So I took a walk today. I revelled in the beauty, the greens and the yellows, the forsythia and the daffodils, the tulips and the magnolias. The bright blue sky. The gentle breeze. I felt G-d’s presence wash over me. Rabbi Nachman of Bratslev said that we spend an hour outdoors each day alone walking with G-d and pouring out our heart. I was humbled as I walked tall and as I walked with G-d. So may it be for us all.

Rabbi Nachman’s prayer:

Grant me the ability to be alone;
may it be my custom to go outdoors each day
among the trees and grass – among all growing things
and there may I be alone, and enter into prayer,
to talk with the One to whom I belong.
May I express there everything in my heart,
and may all the foliage of the field –
all grasses, trees, and plants –
awake at my coming,
to send the powers of their life into the words of my prayer
so that my prayer and speech are made whole
through the life and spirit of all growing things,
which are made as one by their transcendent Source.
May I then pour out the words of my heart
before your Presence like water, O L-rd,
and lift up my hands to You in worship,
on my behalf, and that of my children!

Day 34: Spring into Summer

Yesterday was the 34th day of the omer and it finally felt like Spring, or Summer. Simon mowed the grass. Yes, really. With an electric mower that we now own that is supposed to be better for the environment. Everything is blooming and the world looks beautiful. The lake behind our house, part of the wetlands, is filling back in. It is very green. Bright early spring green. The trees are starting to get leaves and they have that lacy look. For years I have been trying to write a poem with that language to no avail. You just have to see it to appreciate it. They make me smile and warm my heart. We had a steak on the grill and are planning how we want to use our outdoor space in summer.
And yet, and yet. I am not happy. I spent much of my “day off” working on some synagogue things, including an email exchange that had been very hurtful to two people. Email is an important tool but it is a blessing and a curse. It may not appear in the list in this week’s parsha or the longer version in Deuteronomy. It is, however, both a blessing and a curse. If not used carefully, the words can hurt. I think it is like the story of the two women who go to the rabbi because each is gossiping about the other. He (it is always a he in those stories) tells them to take a feather pillow to the town square and cut it open. Then scatter the feathers to the four winds. They do this and return to the rabbi. He sends them back to collect the feathers. “But rabbi, that’s impossible.” He says, “So it is with words. Once they are spoken they cannot be gathered back together.” With email, it is hard to distinguish tone. A one letter typo can change the whole meaning. I once spent two days puzzling over an email from a happy client. “Thank you very much for coming to France. We learned a great deal. It is not going through channels.” The writer had meant, “it is now going through channels.”

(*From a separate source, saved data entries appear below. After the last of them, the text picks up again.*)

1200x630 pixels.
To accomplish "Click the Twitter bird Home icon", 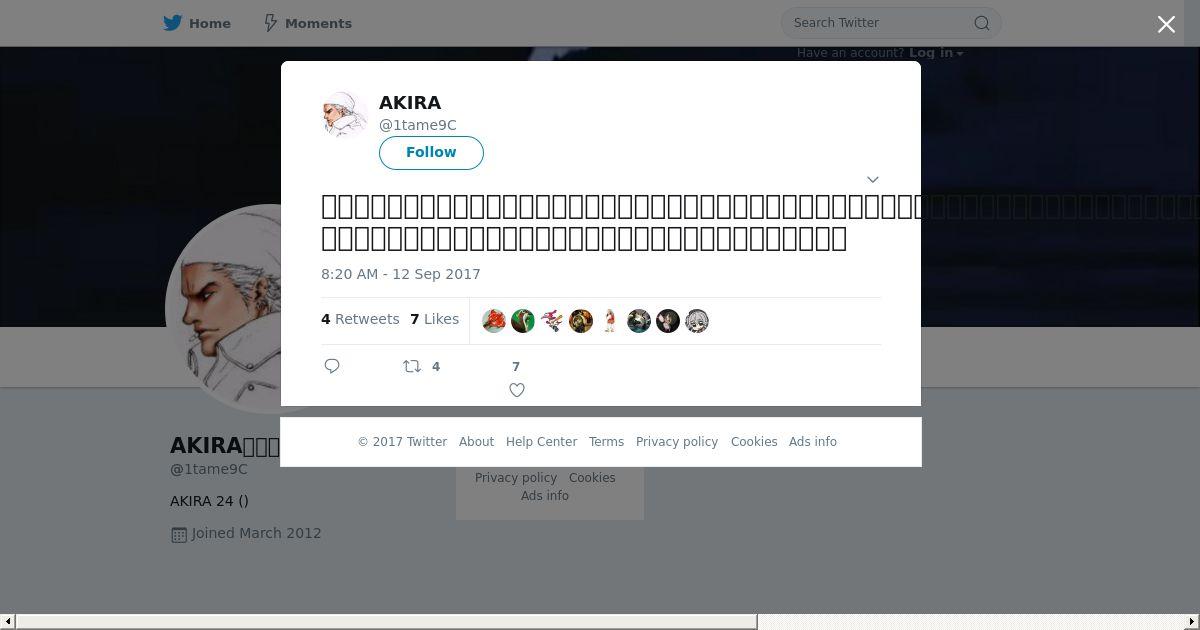I will (173, 23).
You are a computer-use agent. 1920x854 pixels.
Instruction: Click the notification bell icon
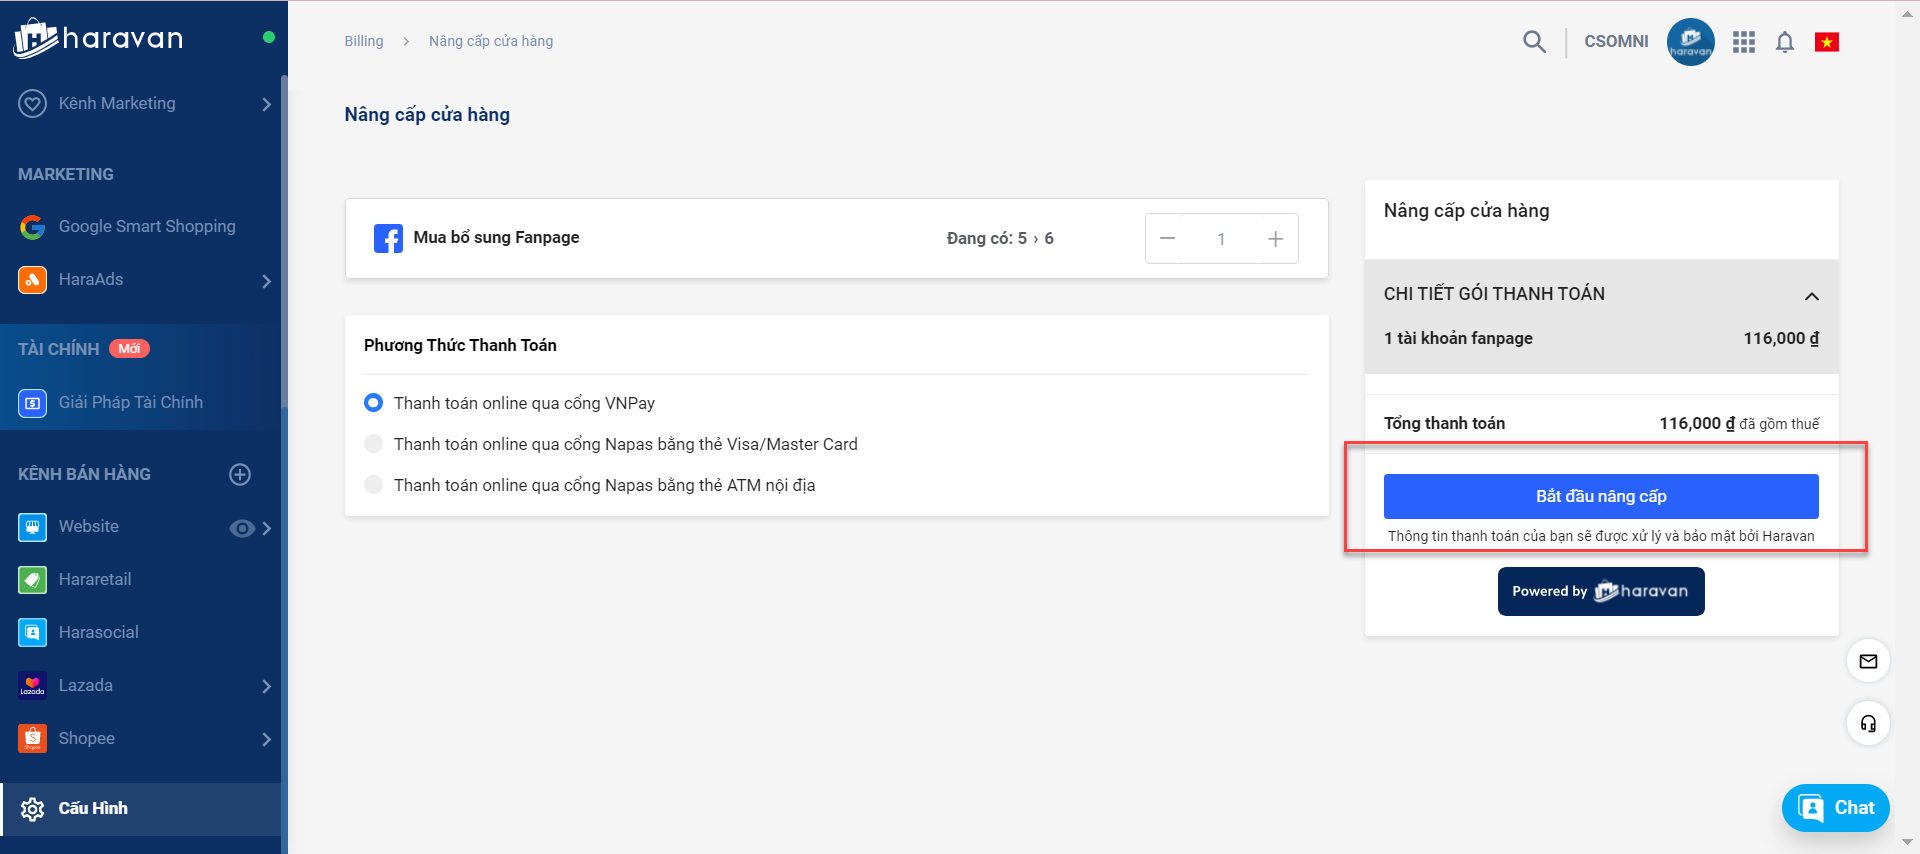click(1785, 42)
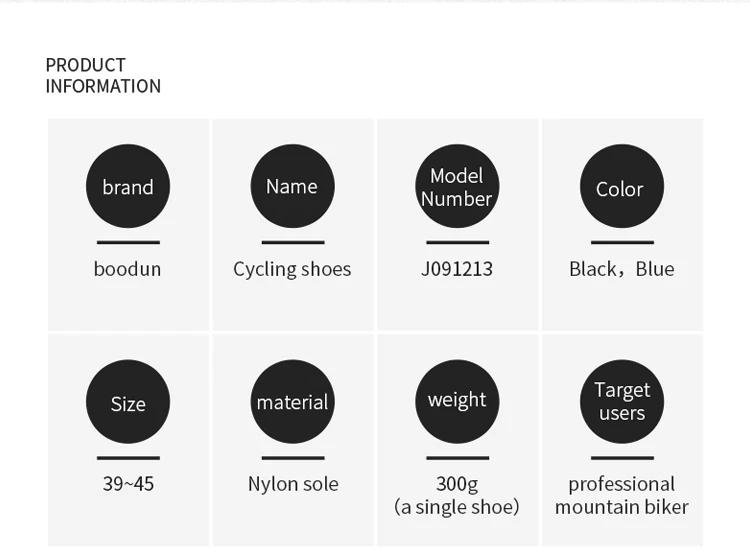Select the model number J091213
This screenshot has height=556, width=750.
(x=457, y=269)
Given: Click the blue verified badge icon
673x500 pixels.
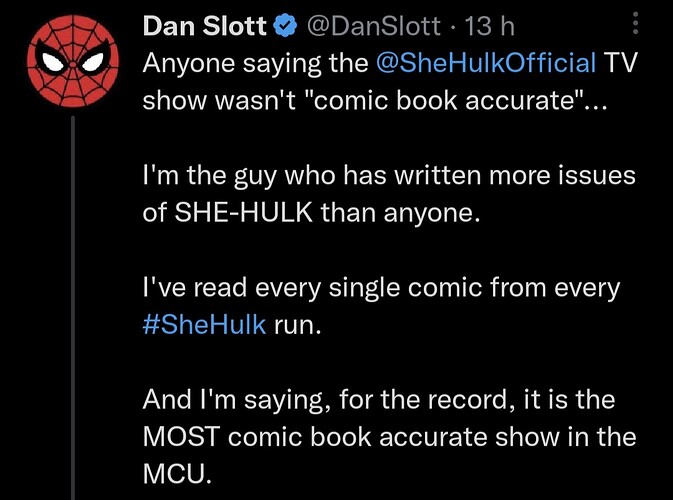Looking at the screenshot, I should pos(285,26).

Today is yesod b’hod, the foundation of beauty and humility. Hillel taught in a place where there are no men, strive to be a man. Words are building blocks. We need to be careful with our words and strive to be menschen. We should not use our words to hurt others feelings. We should think before we speak or before we hit the send button. Then we can build the foundation of our community. It’s a beautiful thing.

 

 

Day 33: Lag B’Omer

Sunday was the 33rd Day of the Counting of the Omer. It is a special day where mourning practices are set aside. It makes the yahrzeit, the anniversary of the death of Rabbi Shimon bar Yochai, Bar Yochai was one of the five remaining disciples of Rabbi Akiva after the 24,000 students died. There is a strong tradition that he is the author of the Zohar, one of the greatest Jewish mystical works.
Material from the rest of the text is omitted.